Сармьенто снова выпустил клуб дыма. Мартин отметил: он выглядит таким спокойным, что, наверно, даже пульс не учащен. Наросший на кончике сигары столбик пепла все держался, не падал.
– Я знал, что так произойдет, Панчо.
– Сказано же было: я тебе не Панчо!
Индеец кивнул:
– Я знал, что так будет, генерал. Знал с самого начала, чуть только увидел, что за сброд прибился к Мадеро, – каждый ведь думал лишь о своем, о себе. Революция им была важна, только пока они были внизу, а как влезли наверх, решили, что от добра добра не ищут. Разве нет?
– Я-то здесь. Я воюю. – Вилья ткнул себя большим пальцем в грудь.
– Да ладно… Воюешь, потому что Карранса и Обрегон гнобили тебя, житья не давали, а у тебя в Чиуауа именьице… Урбина и прочие генералы гребут пригоршнями, жрут в три горла, а те, кто никогда не был на войне, ударились в политику и, вырядившись, как на свадьбу, толкают речуги здесь и там, стелются перед начальством, нынешним или будущим.
Сармьенто снова пососал сигару и задумчиво оглядел наросший пепел.
– Все это я предвидел. И сказал себе: когда все это кончится, нельзя остаться голым-босым. А раз так, надо чего-нибудь отложить на черный день, создать запасец. Как говорится, «сам с собой поладит, а чужой нагадит». Тем паче что еще неизвестно, кто победит.
– Да ведь сейчас дела наши в гору пошли, – сказал Вилья.
– Уж не знаю, куда они идут, а вот что наши сидят – голодом сидят – это точно. – Сармьенто показал куда-то вдаль. – Все эти бедолаги, что погибают там, голодают, как голодали четыре года назад. А в выигрыше одно начальство, как оно всегда было и будет впредь. – Он кивнул на Мартина и Гарсу. – Спроси-ка своего кума Хеновево, он человек честный, – послушай, найдется ли у него что возразить… Или гачупина этого, который примкнул к нам, как все равно турист какой, хоть свечку на этой панихидке никто его не просил держать.

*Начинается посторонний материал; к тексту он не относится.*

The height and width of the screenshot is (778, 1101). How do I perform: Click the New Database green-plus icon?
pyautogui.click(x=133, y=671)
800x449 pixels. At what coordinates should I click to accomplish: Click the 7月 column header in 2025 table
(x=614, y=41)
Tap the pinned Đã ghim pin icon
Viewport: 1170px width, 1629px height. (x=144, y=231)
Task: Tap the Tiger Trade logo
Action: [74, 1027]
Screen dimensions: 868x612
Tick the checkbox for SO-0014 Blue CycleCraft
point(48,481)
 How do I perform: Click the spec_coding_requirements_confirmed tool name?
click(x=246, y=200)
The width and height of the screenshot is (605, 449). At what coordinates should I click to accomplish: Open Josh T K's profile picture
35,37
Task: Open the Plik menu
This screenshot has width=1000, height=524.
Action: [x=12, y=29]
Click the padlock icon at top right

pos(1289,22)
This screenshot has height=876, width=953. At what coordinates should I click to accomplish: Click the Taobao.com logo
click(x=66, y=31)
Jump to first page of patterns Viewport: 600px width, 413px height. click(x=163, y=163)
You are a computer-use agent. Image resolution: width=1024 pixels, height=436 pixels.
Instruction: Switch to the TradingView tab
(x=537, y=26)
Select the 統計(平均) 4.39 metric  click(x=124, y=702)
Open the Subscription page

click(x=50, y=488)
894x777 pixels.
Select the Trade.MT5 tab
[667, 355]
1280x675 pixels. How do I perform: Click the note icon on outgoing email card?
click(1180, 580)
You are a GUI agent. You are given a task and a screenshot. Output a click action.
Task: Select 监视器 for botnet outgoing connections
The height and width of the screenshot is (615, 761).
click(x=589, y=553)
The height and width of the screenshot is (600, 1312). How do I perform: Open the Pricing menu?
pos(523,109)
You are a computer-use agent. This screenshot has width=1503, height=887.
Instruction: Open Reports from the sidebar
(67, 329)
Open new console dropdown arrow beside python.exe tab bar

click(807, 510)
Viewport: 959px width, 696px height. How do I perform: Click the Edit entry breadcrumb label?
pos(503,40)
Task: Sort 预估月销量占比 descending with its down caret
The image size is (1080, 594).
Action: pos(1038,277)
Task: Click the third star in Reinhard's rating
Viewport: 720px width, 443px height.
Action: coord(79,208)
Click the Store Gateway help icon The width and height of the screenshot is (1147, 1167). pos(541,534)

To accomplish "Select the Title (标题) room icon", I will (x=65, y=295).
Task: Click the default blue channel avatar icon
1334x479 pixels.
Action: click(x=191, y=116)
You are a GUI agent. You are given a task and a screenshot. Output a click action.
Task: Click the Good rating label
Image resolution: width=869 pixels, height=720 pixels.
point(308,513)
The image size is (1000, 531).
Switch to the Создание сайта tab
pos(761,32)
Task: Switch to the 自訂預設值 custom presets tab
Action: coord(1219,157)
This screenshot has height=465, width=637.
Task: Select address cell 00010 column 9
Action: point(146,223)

Вилья покрутил головой в изумлении, словно не веря своим ушам:
– Никогда еще не слышал от тебя таких связных речей, тварь ты такая.
– Ты же не спрашивал.
В наступившей тишине слышно было лишь, как причмокивают губы Сармьенто. Пульс у него по-прежнему ровный, подумал Мартин, рука с сигарой нисколько не дрожит. Пять сантиметров пепла все еще держались на ее кончике.
– Понимаешь, я устал… – Индеец привалился головой к стене, закрыл глаза. – Всегда знал, что это произойдет. Жаль, что потерял я это золото… Надо было валить, пока оно было при мне.
– Чего ж ты ждал? – набычился Вилья. – Еще хотел?
– Конечно. Как и все.
Генерал ударил себя в грудь:
– Это вот «как и все» – брехня! Я вот хочу, чтоб народное дело победило. Революция.
Сармьенто, полузакрыв глаза, безразлично покачал головой:
– Не спорю. Только революция твоя заплуталась… Тонет в дерьме, Панчо.